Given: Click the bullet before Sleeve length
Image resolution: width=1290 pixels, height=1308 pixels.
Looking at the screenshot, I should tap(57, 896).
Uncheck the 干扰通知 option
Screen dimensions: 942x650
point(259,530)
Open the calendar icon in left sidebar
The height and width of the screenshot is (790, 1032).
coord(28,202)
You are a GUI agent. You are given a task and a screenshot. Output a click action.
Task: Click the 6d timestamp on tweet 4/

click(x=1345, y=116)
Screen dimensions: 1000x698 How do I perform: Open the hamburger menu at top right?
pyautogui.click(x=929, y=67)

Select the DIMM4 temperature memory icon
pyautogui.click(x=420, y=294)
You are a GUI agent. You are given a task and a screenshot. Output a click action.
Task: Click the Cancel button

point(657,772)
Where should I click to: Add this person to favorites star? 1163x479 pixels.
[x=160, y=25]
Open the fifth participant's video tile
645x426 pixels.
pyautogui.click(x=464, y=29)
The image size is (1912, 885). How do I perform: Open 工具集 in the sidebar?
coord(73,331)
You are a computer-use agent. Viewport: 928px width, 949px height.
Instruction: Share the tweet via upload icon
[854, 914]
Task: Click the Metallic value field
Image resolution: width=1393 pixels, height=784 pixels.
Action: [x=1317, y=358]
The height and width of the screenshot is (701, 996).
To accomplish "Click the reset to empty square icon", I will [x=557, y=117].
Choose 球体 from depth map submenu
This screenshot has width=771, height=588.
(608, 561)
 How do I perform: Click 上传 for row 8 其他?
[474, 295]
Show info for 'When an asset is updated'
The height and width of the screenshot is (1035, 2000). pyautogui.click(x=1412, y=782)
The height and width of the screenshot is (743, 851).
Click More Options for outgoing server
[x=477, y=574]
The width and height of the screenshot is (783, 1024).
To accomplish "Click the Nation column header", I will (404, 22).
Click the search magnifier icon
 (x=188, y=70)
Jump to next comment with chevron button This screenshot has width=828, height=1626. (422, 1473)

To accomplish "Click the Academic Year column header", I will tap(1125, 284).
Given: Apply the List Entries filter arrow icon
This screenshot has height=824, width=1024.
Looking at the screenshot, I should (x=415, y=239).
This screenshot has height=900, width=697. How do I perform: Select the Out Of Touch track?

☆ ☆ ☆ ☆ ☆ ☆ ☆

* _What the task asks_: Print every line of the listing exactly.

* _Answer section_:
Given: Click the bullet before Sleeve length
Image resolution: width=1290 pixels, height=1308 pixels.
Looking at the screenshot, I should tap(57, 896).
Uncheck the 干扰通知 option
Screen dimensions: 942x650
point(259,530)
Open the calendar icon in left sidebar
The height and width of the screenshot is (790, 1032).
coord(28,202)
You are a GUI agent. You are given a task and a screenshot. Output a click action.
Task: Click the 6d timestamp on tweet 4/

click(x=1345, y=116)
Screen dimensions: 1000x698 How do I perform: Open the hamburger menu at top right?
pyautogui.click(x=929, y=67)

Select the DIMM4 temperature memory icon
pyautogui.click(x=420, y=294)
You are a GUI agent. You are given a task and a screenshot. Output a click action.
Task: Click the Cancel button

point(657,772)
Where should I click to: Add this person to favorites star? 1163x479 pixels.
[x=160, y=25]
Open the fifth participant's video tile
645x426 pixels.
pyautogui.click(x=464, y=29)
The image size is (1912, 885). How do I perform: Open 工具集 in the sidebar?
coord(73,331)
You are a computer-use agent. Viewport: 928px width, 949px height.
Instruction: Share the tweet via upload icon
[854, 914]
Task: Click the Metallic value field
Image resolution: width=1393 pixels, height=784 pixels.
Action: [x=1317, y=358]
The height and width of the screenshot is (701, 996).
To accomplish "Click the reset to empty square icon", I will [x=557, y=117].
Choose 球体 from depth map submenu
This screenshot has width=771, height=588.
(608, 561)
 How do I perform: Click 上传 for row 8 其他?
[474, 295]
Show info for 'When an asset is updated'
The height and width of the screenshot is (1035, 2000). pyautogui.click(x=1412, y=782)
The height and width of the screenshot is (743, 851).
Click More Options for outgoing server
[x=477, y=574]
The width and height of the screenshot is (783, 1024).
To accomplish "Click the Nation column header", I will (404, 22).
Click the search magnifier icon
 (x=188, y=70)
Jump to next comment with chevron button This screenshot has width=828, height=1626. (422, 1473)

To accomplish "Click the Academic Year column header", I will tap(1125, 284).
Given: Apply the List Entries filter arrow icon
This screenshot has height=824, width=1024.
Looking at the screenshot, I should (x=415, y=239).
This screenshot has height=900, width=697. How do I perform: Select the Out Of Touch track?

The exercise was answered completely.